We have a requirement that documents that we currently index in SOLR may periodically need to be PARTIALLY UPDATED. The updates can either be a. add new fields b. update the content of existing fields. Some of the fields in our schema are stored, others are not.
SOLR 4 does allow this but all the fields must be stored. See Update a new field to existing document and http://solr.pl/en/2012/07/09/solr-4-0-partial-documents-update/
Questions: 1. Is there a way that SOLR can achieve this. We've tried SOLR JOINs in the past but it wasn't the right fit for all our use cases.
For now, we manage by re-indexing the affected documents when they need to be indexed
Thanks
Solr has the limitation of stored fields, that's correct. The underlying lucene always requires to delete the old document and index the new one. In fact lucene segments are write-once, it never goes back to modify the existing ones, thus it only markes documents as deleted and deletes them for real when a merge happens.
Search servers on top of lucene try to work around this problem by exposing a single endpoint that's able to delete the old document and reindex the new one automatically, but there must be a way to retrieve the old document somehow. Solr can do that only if you store all the fields.

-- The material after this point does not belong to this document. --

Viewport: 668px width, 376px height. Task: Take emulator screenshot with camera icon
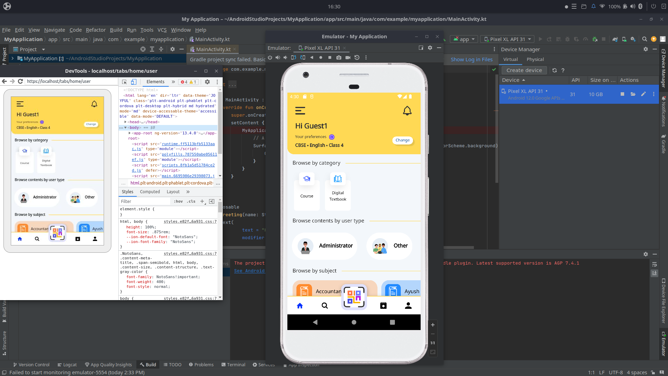tap(339, 57)
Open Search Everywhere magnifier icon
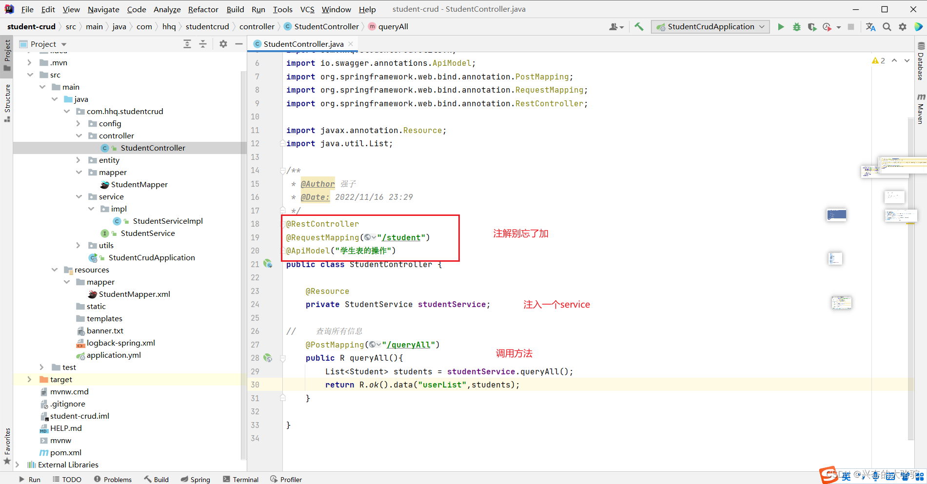The height and width of the screenshot is (484, 927). [887, 27]
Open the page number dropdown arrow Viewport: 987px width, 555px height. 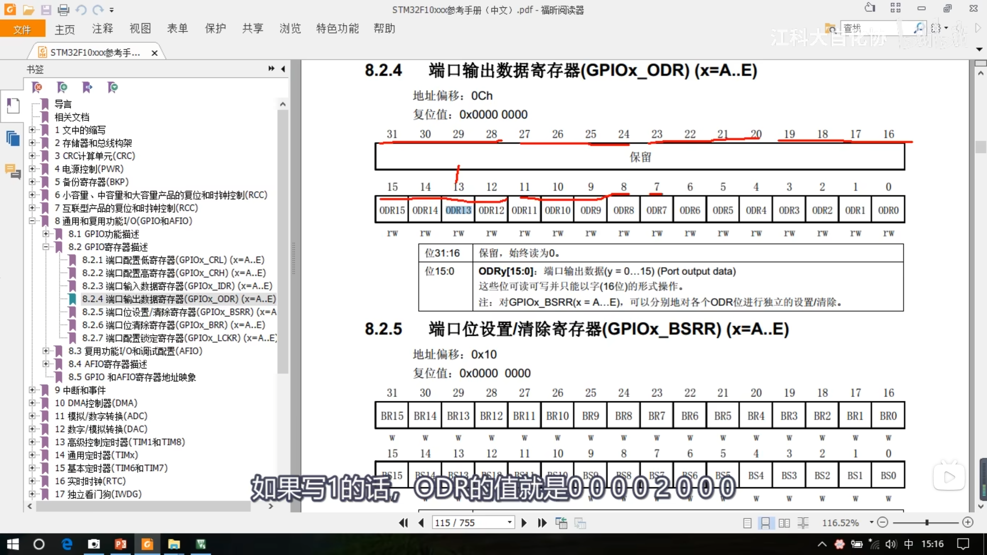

Elasticsearch works around it storing the source documents by default, in a special field called _source
. That's exactly the document that you sent to the search engine in the first place, while indexing. This is by the way one of the features that make elasticsearch similar to NoSQL databases. The elasticsearch Update API allows you to update a document in two ways:
Both options rely on the presence of the _source
field. Storing the source can be disabled, if you disable it you of course lose this great feature.